Tom discovered Charing Village
presently, and rested himself at the beautiful cross built there by
a bereaved king of earlier days; then idled down a quiet, lovely
road, past the great cardinal's stately palace, toward a far more
mighty and majestic palace beyond—Westminster. Tom stared in glad
wonder at the vast pile of masonry, the wide-spreading wings, the
frowning bastions and turrets, the huge stone gateway, with its
gilded bars and its magnificent array of colossal granite lions,
and other the signs and symbols of English royalty. Was the desire
of his soul to be satisfied at last? Here, indeed, was a king's
palace. Might he not hope to see a prince now—a prince of flesh and
blood, if Heaven were willing?
At each side of the gilded gate
stood a living statue—that is to say, an erect and stately and
motionless man-at-arms, clad from head to heel in shining
steel armour. At a respectful
distance were many country folk, and people from the city, waiting
for any chance glimpse of royalty that might offer. Splendid
carriages, with splendid people in them and splendid servants
outside, were arriving and departing by several other noble
gateways that pierced the royal enclosure.

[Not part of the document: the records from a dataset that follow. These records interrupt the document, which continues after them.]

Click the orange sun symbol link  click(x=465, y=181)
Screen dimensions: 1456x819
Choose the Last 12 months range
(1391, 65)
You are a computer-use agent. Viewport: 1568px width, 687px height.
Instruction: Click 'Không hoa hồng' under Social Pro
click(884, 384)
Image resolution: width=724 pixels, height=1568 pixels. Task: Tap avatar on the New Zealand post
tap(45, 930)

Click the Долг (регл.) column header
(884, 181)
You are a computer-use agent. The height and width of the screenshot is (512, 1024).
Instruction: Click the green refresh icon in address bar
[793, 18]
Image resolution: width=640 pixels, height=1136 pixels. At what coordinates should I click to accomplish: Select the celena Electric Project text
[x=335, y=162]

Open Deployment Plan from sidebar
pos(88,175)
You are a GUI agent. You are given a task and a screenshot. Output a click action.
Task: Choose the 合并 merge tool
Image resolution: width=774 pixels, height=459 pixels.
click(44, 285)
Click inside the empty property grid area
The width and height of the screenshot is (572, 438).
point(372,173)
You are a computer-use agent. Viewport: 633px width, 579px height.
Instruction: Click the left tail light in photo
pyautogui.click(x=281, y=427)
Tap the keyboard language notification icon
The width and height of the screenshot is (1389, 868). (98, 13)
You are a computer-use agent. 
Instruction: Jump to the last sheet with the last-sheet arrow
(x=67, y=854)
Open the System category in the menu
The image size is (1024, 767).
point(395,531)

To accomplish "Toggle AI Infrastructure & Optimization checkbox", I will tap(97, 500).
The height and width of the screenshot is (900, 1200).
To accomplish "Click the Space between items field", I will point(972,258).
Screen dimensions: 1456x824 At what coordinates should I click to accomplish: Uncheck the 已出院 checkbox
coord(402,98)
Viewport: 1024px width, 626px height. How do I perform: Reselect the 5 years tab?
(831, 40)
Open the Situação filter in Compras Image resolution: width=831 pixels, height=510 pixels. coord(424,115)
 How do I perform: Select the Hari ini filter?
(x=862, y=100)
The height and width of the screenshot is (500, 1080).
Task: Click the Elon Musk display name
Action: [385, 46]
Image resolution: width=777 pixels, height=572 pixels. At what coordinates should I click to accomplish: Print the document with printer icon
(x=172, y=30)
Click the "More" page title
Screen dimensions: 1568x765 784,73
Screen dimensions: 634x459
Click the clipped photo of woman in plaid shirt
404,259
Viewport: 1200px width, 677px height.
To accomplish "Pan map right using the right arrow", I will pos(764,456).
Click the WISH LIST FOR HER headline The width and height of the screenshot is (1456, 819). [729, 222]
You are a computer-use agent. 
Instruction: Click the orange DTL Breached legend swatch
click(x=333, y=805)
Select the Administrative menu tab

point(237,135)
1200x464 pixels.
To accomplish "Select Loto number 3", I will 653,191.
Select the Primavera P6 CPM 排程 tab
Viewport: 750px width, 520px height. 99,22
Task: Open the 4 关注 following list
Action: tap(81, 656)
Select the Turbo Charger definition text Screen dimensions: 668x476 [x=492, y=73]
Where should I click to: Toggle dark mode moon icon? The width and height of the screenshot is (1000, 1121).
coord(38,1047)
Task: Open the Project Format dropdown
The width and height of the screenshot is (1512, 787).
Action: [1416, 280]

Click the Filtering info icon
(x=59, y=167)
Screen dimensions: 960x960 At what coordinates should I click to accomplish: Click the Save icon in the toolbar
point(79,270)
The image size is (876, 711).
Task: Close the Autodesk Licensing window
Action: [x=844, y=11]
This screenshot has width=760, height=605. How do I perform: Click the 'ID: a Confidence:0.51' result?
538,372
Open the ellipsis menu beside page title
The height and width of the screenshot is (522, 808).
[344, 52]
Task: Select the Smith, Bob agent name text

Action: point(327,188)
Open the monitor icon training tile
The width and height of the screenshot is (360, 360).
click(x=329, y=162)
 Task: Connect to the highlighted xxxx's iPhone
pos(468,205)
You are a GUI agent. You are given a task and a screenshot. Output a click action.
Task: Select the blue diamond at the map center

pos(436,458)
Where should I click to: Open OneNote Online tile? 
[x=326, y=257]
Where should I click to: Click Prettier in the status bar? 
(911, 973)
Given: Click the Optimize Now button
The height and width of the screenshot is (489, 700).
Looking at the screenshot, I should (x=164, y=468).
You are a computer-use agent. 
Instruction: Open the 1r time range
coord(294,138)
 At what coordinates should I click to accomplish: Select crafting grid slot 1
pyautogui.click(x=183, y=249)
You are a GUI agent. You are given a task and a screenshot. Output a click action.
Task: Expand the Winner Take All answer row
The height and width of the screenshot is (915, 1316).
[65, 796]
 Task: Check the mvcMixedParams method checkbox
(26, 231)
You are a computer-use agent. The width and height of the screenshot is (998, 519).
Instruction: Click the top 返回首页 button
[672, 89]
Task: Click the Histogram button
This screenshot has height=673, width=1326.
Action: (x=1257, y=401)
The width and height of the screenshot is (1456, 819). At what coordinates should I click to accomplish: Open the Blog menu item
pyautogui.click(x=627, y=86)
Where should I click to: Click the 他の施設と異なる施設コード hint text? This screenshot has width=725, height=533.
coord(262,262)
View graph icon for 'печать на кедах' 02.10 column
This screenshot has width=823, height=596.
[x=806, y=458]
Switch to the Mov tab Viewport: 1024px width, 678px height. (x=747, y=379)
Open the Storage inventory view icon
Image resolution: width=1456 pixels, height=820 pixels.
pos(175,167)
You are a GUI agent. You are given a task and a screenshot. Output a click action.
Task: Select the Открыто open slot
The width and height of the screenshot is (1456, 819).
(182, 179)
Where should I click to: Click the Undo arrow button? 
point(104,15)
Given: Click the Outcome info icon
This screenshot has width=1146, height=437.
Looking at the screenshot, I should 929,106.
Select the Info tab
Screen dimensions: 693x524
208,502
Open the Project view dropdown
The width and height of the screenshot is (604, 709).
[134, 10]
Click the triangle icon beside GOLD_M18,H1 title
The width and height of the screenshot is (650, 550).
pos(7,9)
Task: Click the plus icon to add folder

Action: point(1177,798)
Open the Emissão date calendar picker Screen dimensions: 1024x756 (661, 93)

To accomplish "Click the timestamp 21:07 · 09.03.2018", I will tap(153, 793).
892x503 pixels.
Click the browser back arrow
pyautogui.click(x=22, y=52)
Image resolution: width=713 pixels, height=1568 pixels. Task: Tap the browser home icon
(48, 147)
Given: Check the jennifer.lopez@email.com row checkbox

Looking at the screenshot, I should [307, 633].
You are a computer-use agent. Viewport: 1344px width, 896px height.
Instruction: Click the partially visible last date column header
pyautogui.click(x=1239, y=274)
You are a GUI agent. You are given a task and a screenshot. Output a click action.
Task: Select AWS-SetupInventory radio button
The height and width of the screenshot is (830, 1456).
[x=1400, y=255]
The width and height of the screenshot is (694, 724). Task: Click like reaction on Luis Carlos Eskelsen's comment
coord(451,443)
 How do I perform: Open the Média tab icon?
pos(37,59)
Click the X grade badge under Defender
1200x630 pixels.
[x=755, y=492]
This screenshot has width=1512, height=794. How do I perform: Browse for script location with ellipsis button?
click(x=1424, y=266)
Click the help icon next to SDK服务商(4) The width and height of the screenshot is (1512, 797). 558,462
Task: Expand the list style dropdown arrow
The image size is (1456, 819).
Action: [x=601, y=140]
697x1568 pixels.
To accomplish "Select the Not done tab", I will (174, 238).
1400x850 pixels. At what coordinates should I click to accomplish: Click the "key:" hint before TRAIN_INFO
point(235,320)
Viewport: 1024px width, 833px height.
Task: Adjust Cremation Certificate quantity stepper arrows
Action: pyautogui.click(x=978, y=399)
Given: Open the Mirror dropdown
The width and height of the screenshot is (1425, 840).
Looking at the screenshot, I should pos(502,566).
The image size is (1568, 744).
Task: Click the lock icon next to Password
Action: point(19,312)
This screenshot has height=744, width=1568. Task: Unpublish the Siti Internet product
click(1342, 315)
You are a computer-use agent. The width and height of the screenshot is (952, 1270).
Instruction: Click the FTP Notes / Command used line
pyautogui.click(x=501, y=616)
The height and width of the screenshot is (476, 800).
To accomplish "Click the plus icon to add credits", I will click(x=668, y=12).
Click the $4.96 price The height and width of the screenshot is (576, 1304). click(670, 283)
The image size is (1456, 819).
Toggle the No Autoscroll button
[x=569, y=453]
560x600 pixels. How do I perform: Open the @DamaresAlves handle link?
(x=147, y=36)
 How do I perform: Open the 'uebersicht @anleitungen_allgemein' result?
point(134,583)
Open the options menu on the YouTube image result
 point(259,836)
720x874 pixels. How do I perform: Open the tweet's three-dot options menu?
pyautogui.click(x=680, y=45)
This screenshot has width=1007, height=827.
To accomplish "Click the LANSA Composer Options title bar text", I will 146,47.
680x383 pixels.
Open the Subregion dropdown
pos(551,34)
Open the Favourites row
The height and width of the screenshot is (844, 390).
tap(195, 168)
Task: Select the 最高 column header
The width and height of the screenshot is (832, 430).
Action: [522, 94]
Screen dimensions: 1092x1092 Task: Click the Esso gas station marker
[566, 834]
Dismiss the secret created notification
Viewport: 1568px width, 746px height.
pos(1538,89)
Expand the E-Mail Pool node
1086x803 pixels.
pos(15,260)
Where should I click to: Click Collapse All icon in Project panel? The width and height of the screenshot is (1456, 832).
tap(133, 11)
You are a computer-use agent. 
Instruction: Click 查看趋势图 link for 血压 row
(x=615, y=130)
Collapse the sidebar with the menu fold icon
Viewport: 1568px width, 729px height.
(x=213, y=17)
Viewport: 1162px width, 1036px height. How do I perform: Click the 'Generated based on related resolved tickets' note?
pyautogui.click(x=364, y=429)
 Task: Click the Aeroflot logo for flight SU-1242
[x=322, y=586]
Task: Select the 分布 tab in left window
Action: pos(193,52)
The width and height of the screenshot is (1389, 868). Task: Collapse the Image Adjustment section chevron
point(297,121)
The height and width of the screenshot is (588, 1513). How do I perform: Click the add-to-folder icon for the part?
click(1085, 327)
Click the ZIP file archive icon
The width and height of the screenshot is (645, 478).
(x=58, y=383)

Poor little Tom, in his rags,
approached, and was moving slowly and timidly past the sentinels,
with a beating heart and a rising hope, when all at once he caught
sight through the golden bars of a spectacle that almost made him
shout for joy. Within was a comely boy, tanned and brown with
sturdy outdoor sports and exercises, whose clothing was all of
lovely silks and satins, shining with jewels; at his hip a little
jewelled sword and dagger; dainty buskins on his feet, with red
heels; and on his head a jaunty crimson cap, with drooping plumes
fastened with a great sparkling gem. Several gorgeous gentlemen
stood near—his servants, without a doubt. Oh! he was a prince—a
prince, a living prince, a real prince—without the shadow of a
question; and the prayer of the pauper-boy's heart was answered at
last.
Tom's breath came quick and short
with excitement, and his eyes grew big with wonder and delight.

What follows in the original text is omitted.